Funchal
"El vendedor del mercado se rió mientras comía mi tercera maracuyá — algunas presentaciones a una ciudad ocurren a través de su comida."
Aterricé por la tarde y el taxi tomó el camino alto hacia Funchal, serpenteando entre terrazas de plataneros y fachadas de azulejos pintados, y para cuando bajamos al casco urbano entendí que algo había cambiado en mi idea de lo que podría significar lo europeo. Funchal se extiende por las laderas inferiores de colinas volcánicas, el casco antiguo denso y de tejados de terracota, el puerto vasto y azul por debajo, y todo el conjunto huele — huele de verdad — a flores y sal y algo levemente dulce que podría ser la caña de azúcar que exprimen en el aguardiente que los bares sirven con generosidad. La primera hora aquí me dio la sensación del comienzo de algo para lo que no había reservado suficiente tiempo.

El Mercado dos Lavradores es la hora más honesta de la ciudad. Abre temprano, mucho antes de que los cruceros atraquen, y esas primeras dos horas son la cosa real: pescadores descargando espada plateada de neveras llenas de hielo, el pez sable largo y oscuro con ojos del tamaño de monedas, distinto a cualquier pescado que hubiera visto en un mercado antes. Los puestos de fruta tienen maracuyás del tamaño de naranjas pequeñas, bolsas de higos secos, manzanas-chirimoyas que hay que oler antes de comprar. Comí mal en el mercado, lo que significa que comí demasiado, demasiado rápido, parado en el puesto mientras el vendedor me veía acabar con mi tercera maracuyá y se reía sin crueldad. Salí a la Zona Velha sintiéndome como si ya hubiera hecho trampa a la ciudad por gustarme tan rápido.

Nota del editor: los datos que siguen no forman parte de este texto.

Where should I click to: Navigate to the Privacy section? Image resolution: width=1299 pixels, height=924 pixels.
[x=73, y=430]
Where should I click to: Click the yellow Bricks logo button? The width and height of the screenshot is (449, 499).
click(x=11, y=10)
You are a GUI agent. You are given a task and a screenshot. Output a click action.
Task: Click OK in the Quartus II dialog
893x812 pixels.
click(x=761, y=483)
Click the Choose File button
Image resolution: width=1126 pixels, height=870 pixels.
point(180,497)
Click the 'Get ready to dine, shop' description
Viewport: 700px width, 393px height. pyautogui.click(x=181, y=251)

El casco antiguo discurre al este del mercado por una franja de puertas pintadas. La Rua de Santa Maria lleva más de una década siendo un proyecto artístico: cada puerta pintada por un artista diferente, encargada y mantenida, la calle entera convirtiéndose en una galería por la que se camina. Suena a idea turística y funciona mejor de lo que debería, en parte porque el barrio detrás sigue siendo operativo en lugar de boutique — ropa tendida en las ventanas, una anciana observando desde una silla, un bar llamado Café O Jango donde tomé lo que sigo creyendo que fue el mejor espada com banana de todo el viaje, el pez sable frito y firme junto a una banana frita caramelizada en los bordes que funcionaba como salsa y dulzura simultáneamente.

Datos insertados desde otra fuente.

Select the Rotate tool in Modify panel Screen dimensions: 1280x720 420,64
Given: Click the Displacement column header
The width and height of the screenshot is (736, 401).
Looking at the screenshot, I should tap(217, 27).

Sobre la ciudad, el teleférico sube a Monte en ocho minutos y te deja mirando atrás hacia algo imposiblemente ordenado — las casas apiladas en terrazas, el puerto como un cristal azul, las montañas tan cercanas y tan verticales que parecen menos un telón de fondo que participantes activos en el paisaje urbano. Desde esa altura, Funchal tiene sentido estructural de una manera que no lo tiene del todo a pie. Entiendes por qué la construyeron aquí, pegada al agua, las colinas proporcionando refugio del viento del norte que azota la otra costa. Bajar de nuevo al jazmín y el gasoil es, las dos veces que lo hice, una pequeña ceremonia de regreso.
Cuando ir: De febrero a abril Funchal está más viva — el Festival de las Flores a finales de abril transforma la ciudad en algo de un colorido casi irreal, y el puerto es lo suficientemente cálido como para sentarse a su lado sin chaqueta. Diciembre trae las famosas iluminaciones, cuando Funchal se convierte brevemente en uno de los espectáculos navideños más espectaculares de Europa. Agosto funciona pero las aglomeraciones son reales y la ciudad se siente menos como ella misma.